Claim: “Socialized medicine” results in longer wait times to see doctors.

“Socialized medicine” generally refers to “single-payer” systems, which include countries such as Canada, France, the United Kingdom, and many other industrialized nations. Canada is most often used for these comparisons, but when taken as a whole, the United States does worse than most “socialized’ countries when it comes to wait times for primary-care physicians. America does do better when it comes to seeing specialists and having elective surgery, however. Another point to note is that American Medicare is essentially a single-payer system for the elderly and, as evidenced by its political primacy, is well-received by those who use it. 

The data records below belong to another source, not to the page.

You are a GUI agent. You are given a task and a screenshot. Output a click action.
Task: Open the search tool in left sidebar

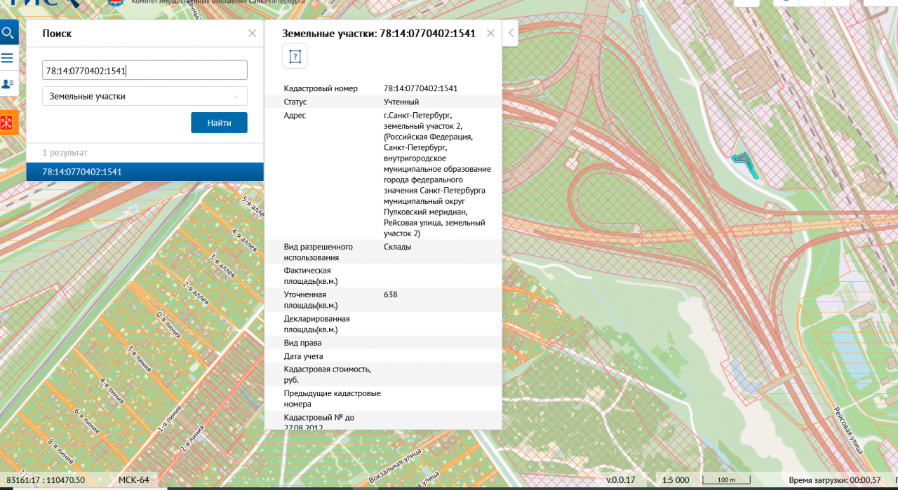(8, 33)
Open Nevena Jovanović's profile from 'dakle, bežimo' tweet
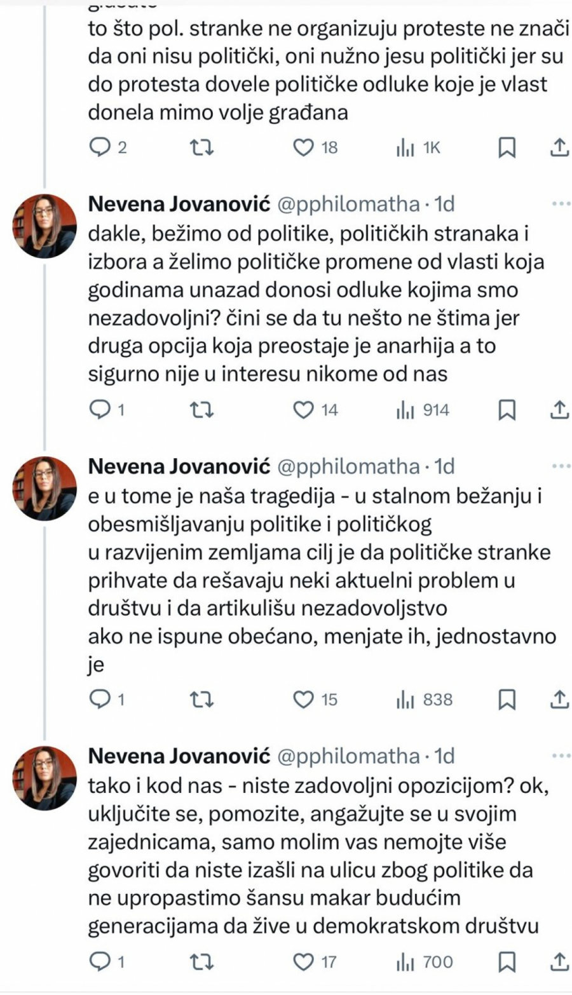The height and width of the screenshot is (995, 572). pos(179,205)
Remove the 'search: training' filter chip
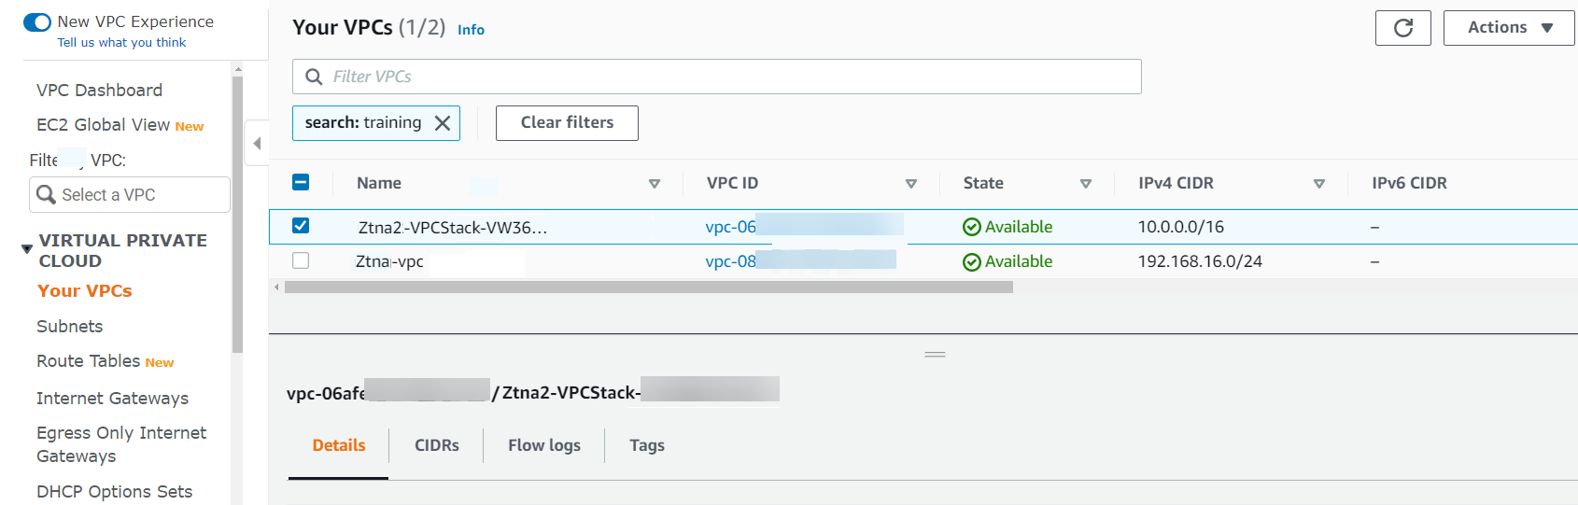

Claim: Having health insurance improves health.

Well, this is a doozy to end on. As you undoubtedly saw earlier this year on Project Millennial, the fight over the effect of health insurance on health is a bitter one, especially when it comes to insurance that isn’t particularly generous, like Medicaid. When we discussed why people purchase insurance earlier in our Journal Club, we didn’t say anything about it resulting in better health outcomes — it was a question of financial stability. Now, of course, people want to know if having health insurance, especially Medicaid, has any effect on health, and some observational research suggests even when controlling for important variables, Medicaid is correlated with worse health. However, such findings tend to suffer from selection bias, and there is a lot of evidence on the other side, much of which finds positive effects of health insurance, and some of which says it’s far too soon to make a call either way. In fact, back in Week 4 we discussed one of the most famous papers investigating this question. The question is still up for debate in the less-generous-insurance category, but seems to be fairly well settled in the private and Medicare insurance cases.

This wasn’t a comprehensive list of things people disagree on, especially since we avoided discussing normative claims about what should be done for the American system — but together with last week’s post, we’ve got a pretty good picture of the facts that are often thrown around in healthcare debates.